-- The problem --
What you give back should match the records word for word.

Segment Start: Data supplied

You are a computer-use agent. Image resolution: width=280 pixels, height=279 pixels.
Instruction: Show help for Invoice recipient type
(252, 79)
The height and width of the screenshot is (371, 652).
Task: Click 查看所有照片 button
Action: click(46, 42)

Segment End: Data supplied

-- Your solution --
You are a computer-use agent. Image resolution: width=280 pixels, height=279 pixels.
Instruction: Show help for Invoice recipient type
(252, 79)
The height and width of the screenshot is (371, 652).
Task: Click 查看所有照片 button
Action: click(46, 42)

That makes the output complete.